I just a read case, Zampa v. Commr (T.C. Memo 1990-561), where a husband/wife Amway distributorship was determined to be a partnership. The taxpayer filed a Schedule C since 1981 showing the husband as the owner. In the years under audit, 1984 and 1985, the wife was paid wages from the husband's Schedule C.
https://www.leagle.com/decision/1990119260hytcm11321960
The Tax Court ruled, "We find that petitioners Mr. and Mrs. Zampa were partners for self-employment tax purposes under sections 1401 and 1402." The Tax Court commented, "...we dismiss petitioners' argument that because respondent did not object to petitioners' characterization of the distributorship as Mr. Zampa's sole proprietorship on their 1981, 1982, and 1983 tax returns, the distributorship's earlier status should govern its tax status for 1984 and 1985."
I'm confused because there is no mention of not filing partnership tax returns for any of the years nor the penalties that result therefrom. All the Tax Court (and the IRS) were concerned with is getting additional SE tax. Moreover, the court wasn't bothered whatsoever that 1981-1983 tax returns were Schedule C and not filed as a partnership.

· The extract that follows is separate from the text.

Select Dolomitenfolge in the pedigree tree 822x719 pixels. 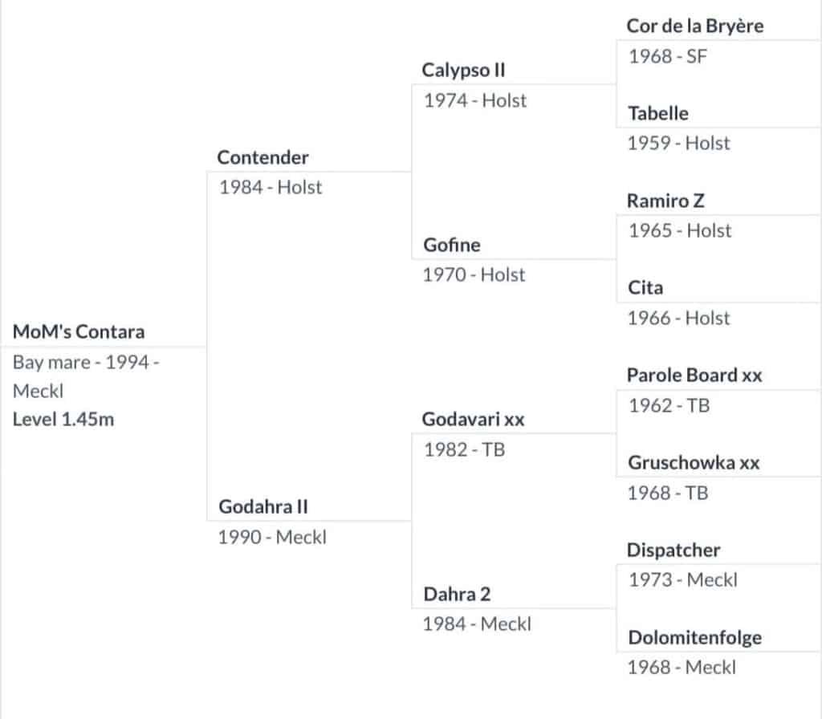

My biggest concern with an Amway client I have is failure to file penalties if a partnership tax return is not filed. I considered treating them as a qualified joint venture (QJV) but not convinced they each can satisfy one of the seven material participation requirements needed to elect to be treated as a QJV. I recently had a thread about this:
viewtopic.php?f=8&t=14338
Can anyone make sense of the IRS and Tax Court lack of concern for filing partnership tax returns?